I care about people, and I care about responding thoughtfully. This page exists to make something explicit that is otherwise easy to misinterpret: delays in my replies are about capacity, not priority or personal regard.
Why this page exists
I move across many roles and communities at the same time. At the time of writing, that includes my workplace, teaching and research at the University of Cambridge as a part-time PhD and involvement in nonprofit organisations
When a week gets busy, I’ve measured that I may interact with 60–80 different people across email, messaging apps, academic correspondence, and meetings. Even with good intentions and organisation, that volume makes immediate or consistent replies mathematically impossible.
This page is here to prevent silence from being misread as indifference.
What a delayed reply means (and doesn’t mean)
A delayed reply usually means one or more of the following:
- I am in a period of deep focus (writing, coding, research, deadlines)
- I am prioritising urgent or time-critical matters
- I am intentionally offline to protect my mental health or concentration
- I want to give a thoughtful response rather than a rushed one
It does not mean:
- I am ignoring you
- I don’t value you, your message, or your work
- You’ve done something wrong
- I don’t intend to respond at all
If something truly matters to me, I often prefer to reply later and properly rather than quickly and superficially.
Thinking about communication
I try to optimise for depth over immediacy.

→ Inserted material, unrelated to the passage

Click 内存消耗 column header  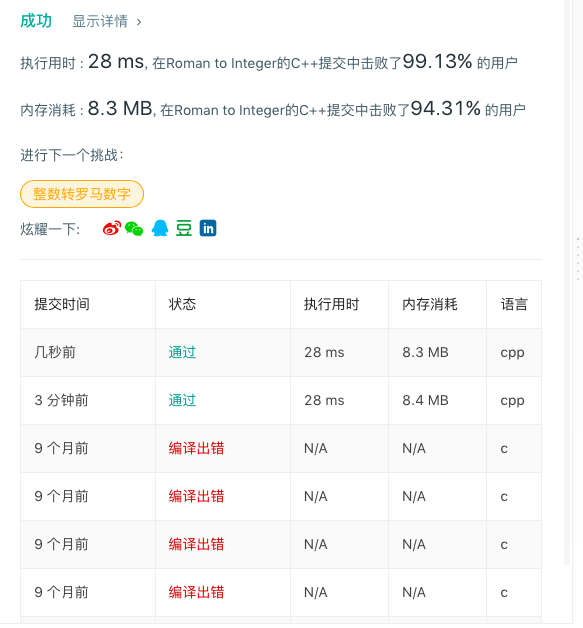tap(430, 304)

Many systems reward fast responses, but not necessarily good ones. When my attention is fragmented across too many threads, the quality of my thinking — and my kindness — both suffer. Slower communication is a way I try to remain present, thoughtful, and fair to everyone.

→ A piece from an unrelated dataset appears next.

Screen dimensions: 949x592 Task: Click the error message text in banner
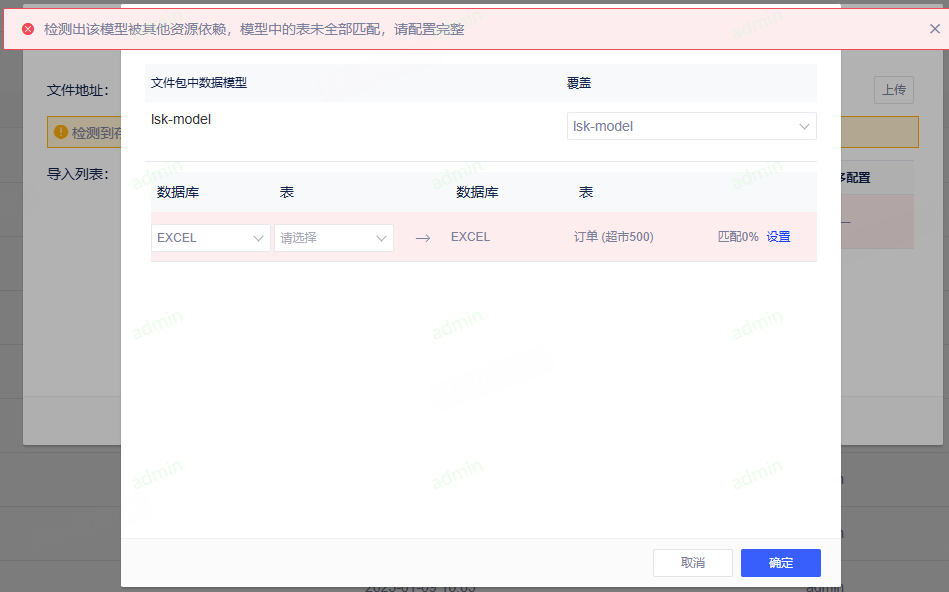[254, 29]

Silence is sometimes a form of triage, not neglect.
If your message is time-sensitive
If something is genuinely urgent or time-critical, it helps to:
- Clearly state the deadline or urgency in the message
- Follow up politely after a reasonable amount of time
- Use the most appropriate channel for urgency (rather than assuming any channel is monitored continuously)
A short follow-up is always welcome. It does not bother me.
On phone calls
I generally prefer asynchronous communication over phone calls. I plan and think more clearly when I have time to read, reflect, and respond without needing to do so synchronously. Real-time conversations can sometimes create pressure to make quick decisions, which I try to avoid when possible. For that reason, I usually do not pick up the phone, even when I see a call. Phone calls work best for me when something is genuinely urgent or when we’ve agreed in advance that a live conversation would help.
A note on guilt and expectations
I am someone who feels guilt and shame easily, especially around letting people down. Writing this page is partly an act of honesty — and partly an act of self-compassion.
These days, I’m learning that:
- I cannot meet every expectation simultaneously
- Not replying quickly is not a moral failure
- Boundaries are what allow me to keep showing up at all
If you’re reading this because you haven’t heard back from me yet, please know that your patience is appreciated more than you might realise.
Thank you
Thank you for understanding that attention is finite, even when care is not.
If we are collaborating, corresponding, or simply in conversation, I value that connection — even if my reply arrives later than either of us would like.